22 May 2018

Legal Pragmatism

'Three Forms of Legal Pragmatism' by Charles L. Barzun in (2018) 95(5) Washington University Law Review comments 
The term “Legal Pragmatism” has been used so often for so long that it may now seem to lack any clear meaning at all. But that conclusion is too quick. Although there are diverse strands of legal pragmatism, there is also unity among them. This essay distinguishes among three such forms of legal pragmatism. It dubs them instrumentalist, quietist, and holist strands, and it offers, as representatives of each, the views of Richard Posner, Ronald Dworkin, and David Souter, respectively. Each of these forms of pragmatism has developed as a response to the same underlying philosophical problem, namely that of justifying moral and legal values within a naturalistic, nontheological worldview. That problem is an old one and a fundamental one. And it is one felt acutely by those judges and legal theorists over the last century or more who have sought to make sense of the judge’s task when deciding hard cases. The essay does not defend any one or more of these three understandings of law and adjudication against its critics. But it does suggest that the feature they share, in virtue of which they are all plausibly classed as “pragmatist,” may also be an important and distinctive feature of law as a discipline – that is, as a form of reasoning about matters practical and theoretical.

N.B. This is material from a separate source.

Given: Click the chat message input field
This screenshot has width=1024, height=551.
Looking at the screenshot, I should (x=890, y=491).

'Trust Me, I'm a Pragmatist: A Partially Pragmatic Critique of Pragmatic Activism' by Joshua Galperin in (2017) 42(2) Columbia Journal of Environmental Law comments
Pragmatism is a robust philosophy, vernacular hand waiving, a method of judicial and administrative decisionmaking, and, more recently, justification for a certain type of political activism. While philosophical, judicial, and administrative pragmatism have garnered substantial attention and analysis from scholars, we have been much stingier with pragmatic activism — that which, in the spirit of the 21st Century’s 140-character limit, I will call “pragtivism.” This Article is intended as an introduction to pragtivism, a critique of the practice, and a constructive framework for addressing some of my critiques. 
To highlight the contours of pragtivism, this Article tells the story of the Dunes Sagebrush Lizard. In 2010 the United States Fish and Wildlife Service proposed to list the imperiled Lizard under the Endangered Species Act. In record time, the State of Texas, the Texas Oil and Gas Association, and other stakeholders developed a conservation plan for the lizard. FWS approved the plan and as a consequence agreed to withdraw its proposed listing. In March 2016 the Court of Appeals for the D.C. Circuit upheld the non-listing. 

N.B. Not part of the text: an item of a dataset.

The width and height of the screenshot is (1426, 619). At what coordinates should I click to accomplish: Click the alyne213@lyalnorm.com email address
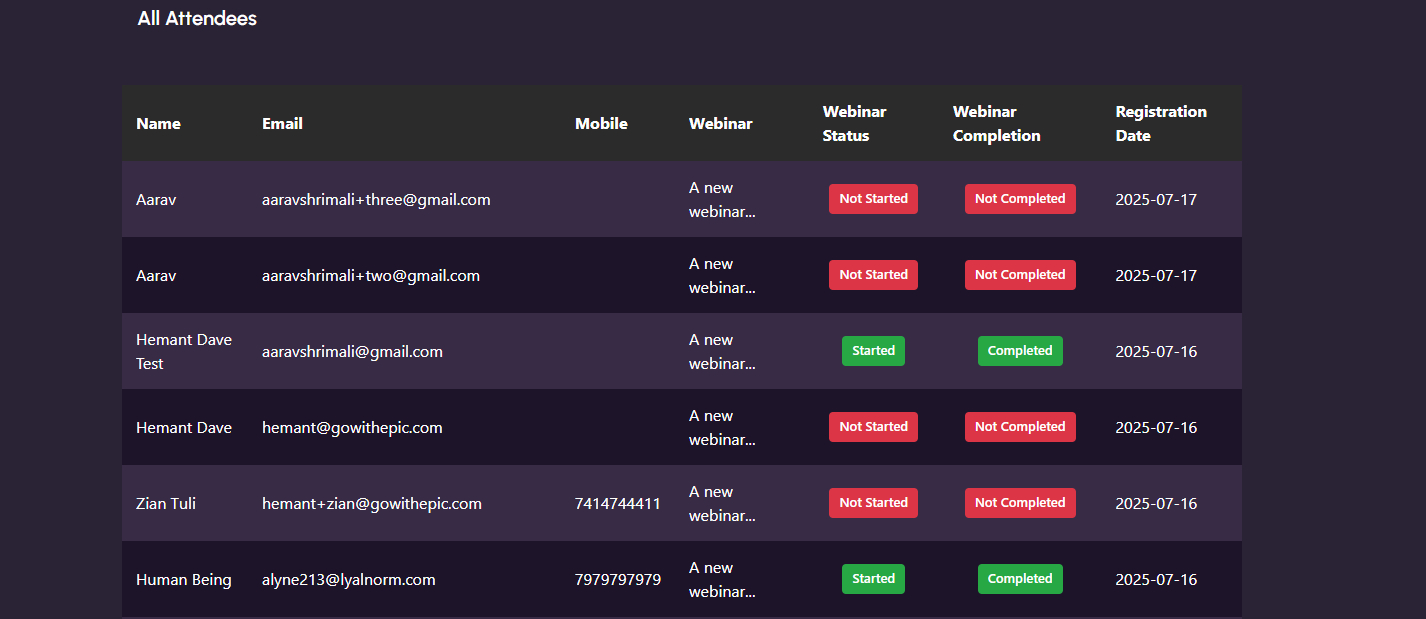(348, 580)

The Texas Plan and the D.C. Circuit decision are results of “innovative” environmentalism, which relies on “flexible,” “collaborative,” “cooperative,” “voluntary,” “pragmatic” “partnerships” to achieve “win-win solutions.” But does this pragtivist boasting undermine more critical dialogue and more effective environmental protection? Does it trample on an intentional and well-reasoned structure of traditional environmental law? Is it actually pragmatic in the philosophical sense? This Article is a first attempt to answer some of these questions and to generate more analysis of the influence of pragmatism on environmental activism. It begins with a taxonomy of pragmatism in law and policy, details the Lizard’s story as a case study, offers a critique of pragtivism as a method of environmental protection, and concludes by offering a framework that might improve the use of pragtivism if the practitioners are truly willing to be pragmatic.